_TEKS BACAAN_
══════════════════════════════

Pemilu Thailand Mencekam: Kelompok Oposisi Blokade Sejumlah TPS
Di wilayah selatan Thailand, pengunjuk rasa menghalangi kantor pos mendistribusikan kertas dan kotak suara ke TPS-TPS di 42 daerah pemilihan.
Editor: Hasiolan Eko P Gultom
TRIBUNNEWS.COM, BANGKOK - Tempat-tempat pemungutan suara di seluruh Thailand, Minggu (2/2/2014), tetap dibuka meski kelompok oposisi masih mengancam untuk menggagalkan pesta demokrasi tersebut di sebagian wilayah negeri itu.
Pemilihan umum dipercepat penyelenggaraannya setelah PM Yingluck Shinawatra gagal menghentikan aksi unjuk rasa anti-pemerintah yang sudah berlangsung tiga bulan.
Kelompok anti-pemerintah sebenarnya menginginkan pemilu diundur minimal selama setahun, sehingga sebuah "dewan rakyat" bisa mengimplementasikan sebuah reformasi untuk menghilangkan pengaruh kakak Yingluck, Thaksin Shinawatra.

══════════════════════════════

_BAHAN YANG DISEDIAKAN_
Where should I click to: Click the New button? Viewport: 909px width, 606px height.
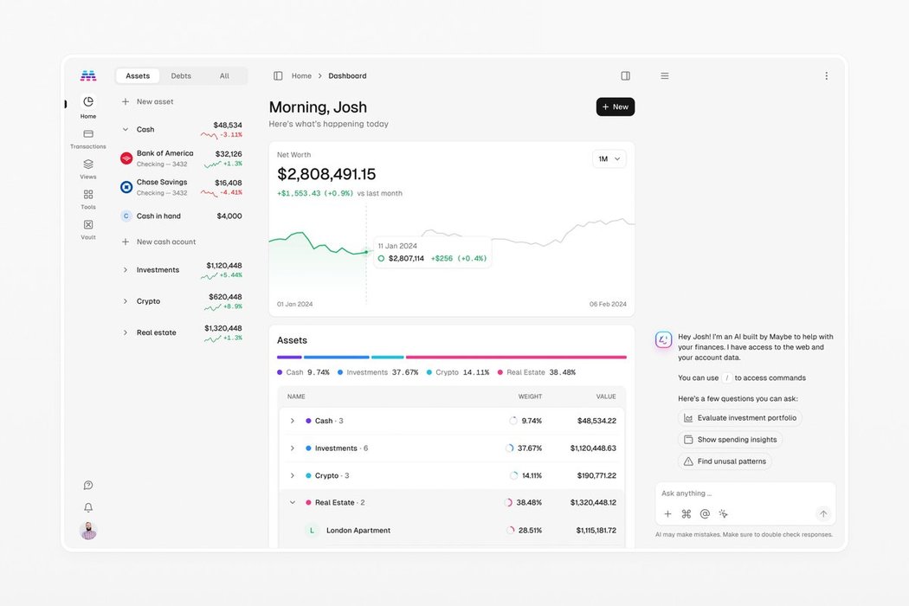point(615,106)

══════════════════════════════

_YANG HARUS DIKERJAKAN_
Mohon tuliskan kembali seluruh teks tentang pemilu Thailand tanpa mengubah apa pun. Data tersebut sama sekali tidak diperlukan di sini.

_HASIL TUGAS_
Pemilu Thailand Mencekam: Kelompok Oposisi Blokade Sejumlah TPS
Di wilayah selatan Thailand, pengunjuk rasa menghalangi kantor pos mendistribusikan kertas dan kotak suara ke TPS-TPS di 42 daerah pemilihan.
Editor: Hasiolan Eko P Gultom
TRIBUNNEWS.COM, BANGKOK - Tempat-tempat pemungutan suara di seluruh Thailand, Minggu (2/2/2014), tetap dibuka meski kelompok oposisi masih mengancam untuk menggagalkan pesta demokrasi tersebut di sebagian wilayah negeri itu.
Pemilihan umum dipercepat penyelenggaraannya setelah PM Yingluck Shinawatra gagal menghentikan aksi unjuk rasa anti-pemerintah yang sudah berlangsung tiga bulan.
Kelompok anti-pemerintah sebenarnya menginginkan pemilu diundur minimal selama setahun, sehingga sebuah "dewan rakyat" bisa mengimplementasikan sebuah reformasi untuk menghilangkan pengaruh kakak Yingluck, Thaksin Shinawatra.